##### Texte à lire #####

L'expérience Oregon, Keith Scribner
L'expérience Oregon (The Oregon Experiment), septembre 2012, trad. USA Michel Marny, 526 p. 21 €
Ecrivain(s): Keith Scribner Edition: Christian Bourgois
A quoi tient le malaise, agaçant, qui s’installe et persiste à la lecture de ce livre ? Probablement à une question qui reste sans réponse. Quel en est l’objet ?
Un couple new-yorkais vient s’installer loin, très loin de la grande Cité : dans l’Oregon. Il est professeur d’université, spécialisé dans l’histoire des mouvements politiques, en particulier sécessionnistes. Elle, était un « nez » ! Oui un nez, une spécialiste de l’olfaction, employée avec un succès considérable dans la fabrication des parfums. Mais voilà : à la suite d’un choc à la tête elle a perdu tout sens olfactif. Elle souffre de ce que la médecine appelle « anosmie ». Elle en est fortement déprimée et la décision de l’exil rural en est une conséquence.
On se prend à penser que le sujet du roman est justement l’exil rural pour des citadins shootés au CO2.
« New-York manquait à Naomi. Elle appelait trop souvent ses vieux amis. Elle lisait les pages Arts du Times avec trop d’attention. Elle se retrouve à attendre au coin des rues du centre-ville que passe un bus dont elle pourrait humer une bouffée brûlante de gaz d’échappement. Un marteau piqueur, un klaxon, même le plus petit bouchon l’apaisaient comme une odeur de son enfance. »
Scanlon, le mari, lui, adhère très vite à sa nouvelle vie. Il rencontre une bande de babas sécessionnistes, menés par une superbe femme sauvage et « libérée », Séquoia. Il y trouve sujet à « recherche universitaire » et très vite, sujet à échanges torrides avec Séquoia !

##### Documents sources #####

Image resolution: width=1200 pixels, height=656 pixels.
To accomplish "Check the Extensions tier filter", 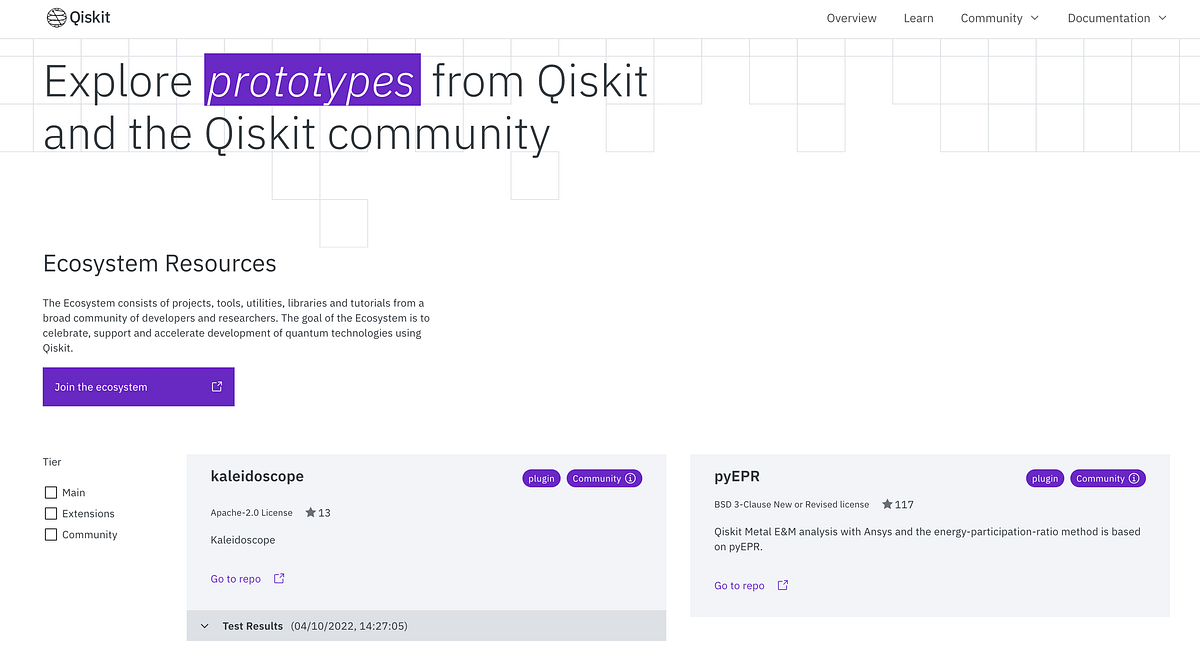I will [50, 513].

#####

## Consigne:
Reprenez la critique consacrée au roman L'expérience Oregon là où elle s'arrête, en poursuivant après sa dernière phrase.

## Réponse attendue:
On se dit alors que c’est là le sujet du livre : un mouvement de sécession de l’Oregon, « l’expérience Oregon ». Terme qui se mêle à un troisième : Naomi a ainsi appelé l’explosion de senteurs qu’elle vient de retrouver grâce à une rémission soudaine de son anosmie ! Alors on se dit que c’est ça le sujet (cette répétition est scandée comme la lecture du livre) : le nez de Naomi et une expérience olfactive.
Enfin on rencontre un personnage détonant : Clay, grand gars dégingandé et anarchiste jusqu’au bout des doigts. Alors on se dit …
Bon Mieux vaut arrêter là.
Et à partir de ces quatre personnages, Scanlon, Naomi, Séquoia, Clay, le livre tourne en rond, ne choisissant à aucun moment un fil narratif. Des amours furtives de Scanlon et Séquoia aux amours furtives de Clay et Naomi. Du mouvement sécessionniste aux odeurs de la campagne Oregon.
Restent quatre portraits de personnages. Tous aussi antipathiques et veules les uns que les autres.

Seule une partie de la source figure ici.